Sure. But ds.min isn’t going to give you that. I think it’s clear from your responses that you want to know counts per pixel (some of which may be zero), not a minimum category number or some other value that min could provide.

Ah, I would have expected count to be the default in that case; we should make it so!

Here ds.by(‘cat’, ds.count()) is what I’d suggest, and yes, at this point something has to be done with the fact that it’s a stack of aggregates, one per category. So the task to do here is to take this stack of aggregates, pull out a list with the counts by category, and display that. That’s the missing code here, which doesn’t seem difficult in principle but seems difficult enough to figure out that I’m not adding it to my plate at the moment; too many other undone things on it! Good chance for someone else to jump in and figure out how to hover that, particularly now that Bokeh will be able to display it reasonably (though for now a list of category:count pairs is surely already useful).

jbednar · April 24, 2021, 3:46am

I made a PR to make count the default by reduction as suggeted above: Made ds.by use a default reduction of ds.count() by jbednar · Pull Request #1004 · holoviz/datashader · GitHub

Theom · April 26, 2021, 9:02am

Alright, that’s good!

It’s great to know that Bokeh will be able to provide more sophisticated tooltips in the future.

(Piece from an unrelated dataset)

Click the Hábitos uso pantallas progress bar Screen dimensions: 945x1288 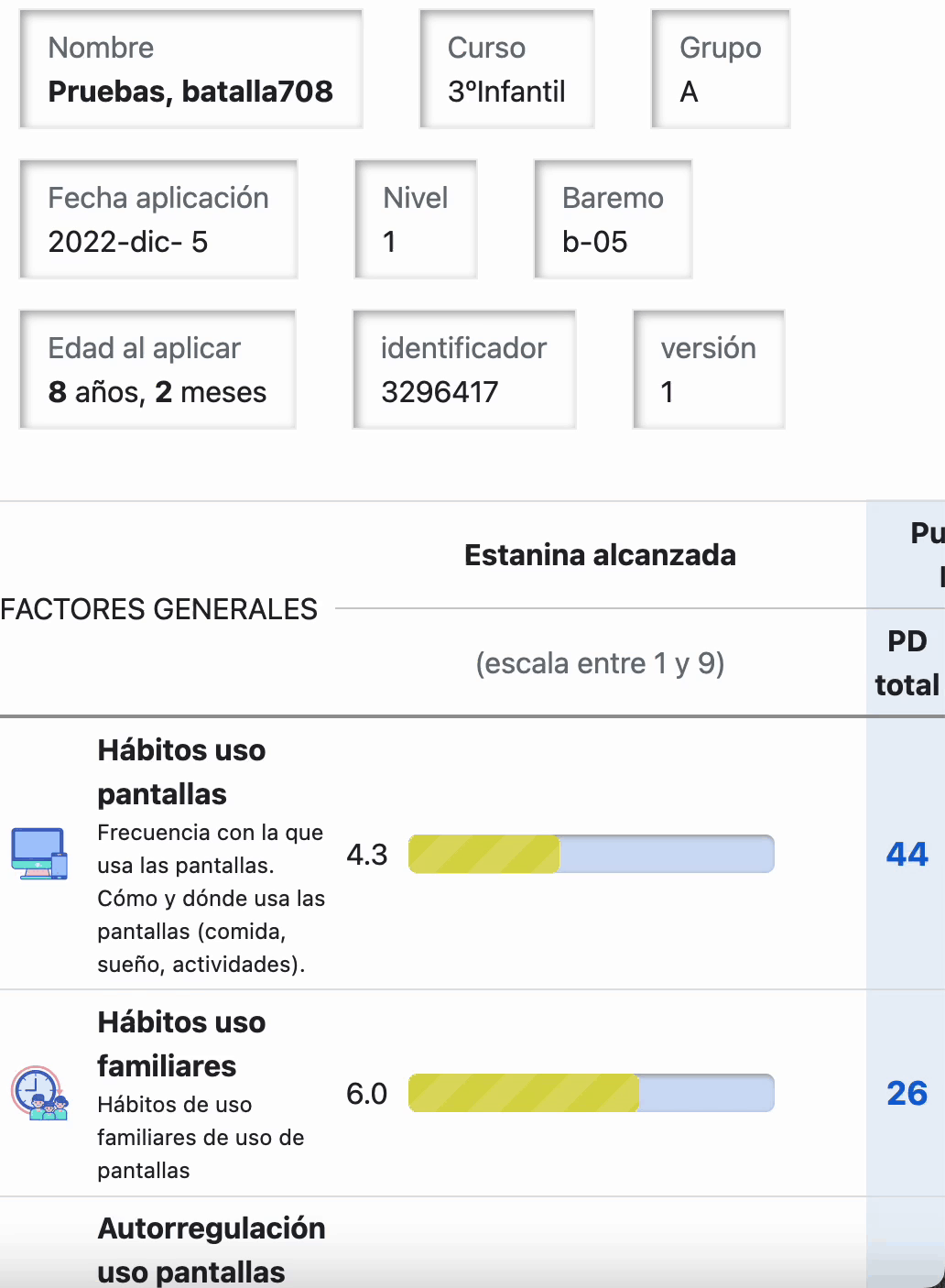(591, 855)
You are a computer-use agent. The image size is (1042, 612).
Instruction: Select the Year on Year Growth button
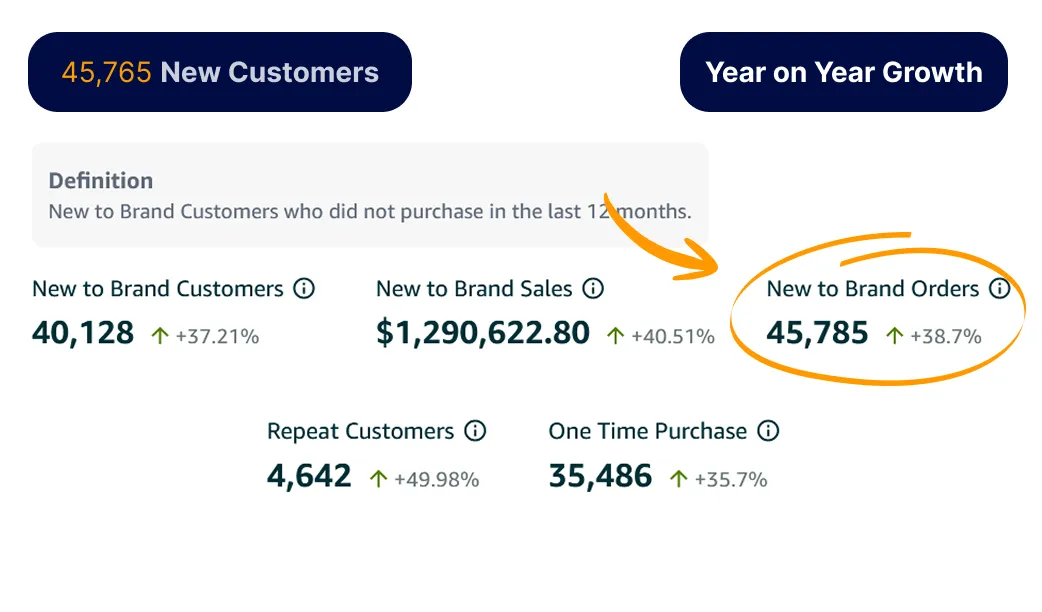pos(844,72)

As for my use case, counts for me are secondary although having counts per category would do the job as well. Having what you described as being the result of ds.by(‘cat’, ds.min(‘cat_number’)) (or ds.by(‘cat’, ds.max(‘cat_number’)) or ds.by(‘cat’, ds.first(‘cat_number’)) for that matter) displayed is exactly what I want:

“Thus for each pixel, you’ll have a list with one value per category, with each value being either the cat_number of that category, or NaN if nothing from that category was in that pixel.”

For now I can use two separated tooltips based on two overlayed hd.aggregate, one with ds.min and one with ds.max to ensure I know what are the first and last orbits represented in the pixel/bin.

wietze · April 29, 2021, 9:51pm

Related question, how to hover over integer values in xarray_da.hvplot.image(rasterize=True) and show labels that represent the integers?